Les Valets de nuit», c’est un père de famille qui cumule quatre emplois l’occupant, jusqu’à l’absurde,  24 heures sur 24 pour payer les hausses fulgurantes de ses hypothèques; c’est un commissaire-priseur qui, tel la Faucheuse, rôde autour de la maison en guettant l’heure de sa saisie et donc de sa mort; c’est une mère de famille qui fait toutes les compromissions pour pouvoir elle aussi honorer les implacables commandements de payer. Et c’est un grand-père à la sénilité poétique, qui cherche inlassablement l’énigmatique «Homme noir», figure symbolique de tous les noirs qui ont bâti l’Amérique, puis émancipé leur race, et qui ont fait la grandeur des Etats-Unis. Au milieu de la misère de cette famille, les enfants tentent d’arracher des moments de vie, de douceur, dans le salon chaleureux où trône l’âme de la maison, l’allégorique Philanthropie, figure féminine aux formes abondantes installée depuis toujours sur le canapé, et dont les tours  de chant attirent tout le quartier. Cette sorte de déesse de la fertilité, pilier indélogeable, sera finalement barricadée, étouffée, puis sacrifiée.

Ce paysage dévasté, dépouillé de ses habitants, qui a inspiré l’écrivaine Marie-Jeanne Urech, c’est Cleveland. Dans cette ville, l’atrocité n’est pas le fait d’une guerre, mais d’un système qui s’est mué en broyeuse d’humanité. Ce magnifique conte de Marie-Jeanne Urech paru aux éditions L’Aire en dit bien plus long sur la crise des subprime que de savantes analyses. – M.Z.

La consommation pour seule religion

Notre nouvelle religion est la croissance. Les besoins matériels sont présentés  comme la seule chose réelle et atteignable. Or la nouvelle Trinité - croissance, science, et technologie - est un leurre,  affirme le journaliste, philosophe et écrivain Jan Marejko. Car elle est incapable de combler nos aspirations supérieures, notre quête de sens. Pour pallier artificiellement ce manque, l’économie moderne se sert d’une ruse, transformant notre désir d’au-delà en de simples besoins matériels. Grâce à l’insatisfaction que ces besoins créent en nous, l’économie peut s’alimenter à l’infini. D’où la panique des élites lors d’un ralentissement de la croissance, qui nous mène à remplir notre vie avec moins de consommation, et plus de la substance. L’autre dogme, celui du libre-change comme seule voie pour atteindre la croissance et la paix, est mis en doute par l’auteur; d’une part, la croissance doit précéder le libre-échange. D’autre part, l’idéologie de la croissance ne mène pas à la paix, mais peut stimuler des instincts guerriers.

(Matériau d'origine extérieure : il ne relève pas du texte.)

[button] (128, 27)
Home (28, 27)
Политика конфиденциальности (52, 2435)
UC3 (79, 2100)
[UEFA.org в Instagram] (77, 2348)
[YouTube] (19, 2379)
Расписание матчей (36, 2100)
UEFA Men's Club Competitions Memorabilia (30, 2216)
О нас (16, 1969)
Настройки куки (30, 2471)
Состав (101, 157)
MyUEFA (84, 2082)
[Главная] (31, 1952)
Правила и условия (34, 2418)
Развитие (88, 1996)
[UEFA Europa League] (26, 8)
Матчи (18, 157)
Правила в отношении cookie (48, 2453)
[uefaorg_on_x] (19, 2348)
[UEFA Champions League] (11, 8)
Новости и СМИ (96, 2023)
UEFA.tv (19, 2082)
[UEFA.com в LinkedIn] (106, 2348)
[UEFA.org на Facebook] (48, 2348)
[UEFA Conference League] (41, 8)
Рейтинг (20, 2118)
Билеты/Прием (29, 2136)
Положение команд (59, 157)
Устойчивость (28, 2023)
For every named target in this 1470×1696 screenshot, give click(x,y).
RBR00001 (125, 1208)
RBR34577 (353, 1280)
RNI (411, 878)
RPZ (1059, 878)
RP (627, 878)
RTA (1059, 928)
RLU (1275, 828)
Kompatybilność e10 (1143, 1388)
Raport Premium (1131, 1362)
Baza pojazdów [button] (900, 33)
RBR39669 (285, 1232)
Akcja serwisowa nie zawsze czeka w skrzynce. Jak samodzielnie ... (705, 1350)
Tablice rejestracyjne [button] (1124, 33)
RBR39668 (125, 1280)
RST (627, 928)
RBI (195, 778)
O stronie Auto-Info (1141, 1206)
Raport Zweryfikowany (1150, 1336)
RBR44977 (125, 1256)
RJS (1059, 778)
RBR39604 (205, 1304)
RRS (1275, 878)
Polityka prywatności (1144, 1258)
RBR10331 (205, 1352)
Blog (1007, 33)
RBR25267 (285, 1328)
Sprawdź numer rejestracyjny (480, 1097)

En effet, un désir spirituel frustré, enfermé au niveau de simples besoins, peut se canaliser en violence et en perversion. Convertis de citoyens en consommateurs, notre volonté démocratique est dénuée de sens, de destinée, et de vie civique. «Le bonheur n’est pas au bout du PIB», édité chez Slatkine est une salutaire invitation à réfléchir sur le sens de l’économie, hors de tout dogme. – M.Z.

In Goldman we trust

Plus de sacro-sainte discrétion pour Goldman Sachs. Depuis deux ans, le rouleau compresseur financier ne peut plus cacher ses visages. Le journaliste Marc Roche dresse, dans son livre publié chez Albin Michel, les portraits, crédibles, des personnages dont La Banque a accouché. Une narration et des dialogues qui humanisent la géante bancaire, donnant une dimension concrète – et fascinante – à sa complexité. C’est ainsi qu’Antigone planque la dette grecque et spécule ensuite contre l’euro. Fabrice, de son côté, concocte un produit hautement toxique qu’il fourgue à ses clients. Quant à Henry, il donne le coup de grâce à Lehman au profit de Goldman. Tous sont mus par la perspective de profits, dictée par une culture d’entreprise exclusive.

Au gré des enjeux des bulles gonflées par ses soins, Goldman Sachs s’infiltre dans les hautes sphères gouvernementales et y place ses «moines banquiers»: le sauvetage de l’assureur AIG par l’Etat fédéral témoigne des liens interdits qui unissent La Banque et le Trésor américain. Trahisons, conflits d’intérêts, dérives… L’opinion publique crie au scandale. Pourtant, même si la façade de La Banque est encrassée, les clients continuent d’affluer en masse, confortant son succès. Que le CEO Lloyd Blankfein fasse «Le travail de Dieu» semble arranger beaucoup de monde.  – D.A.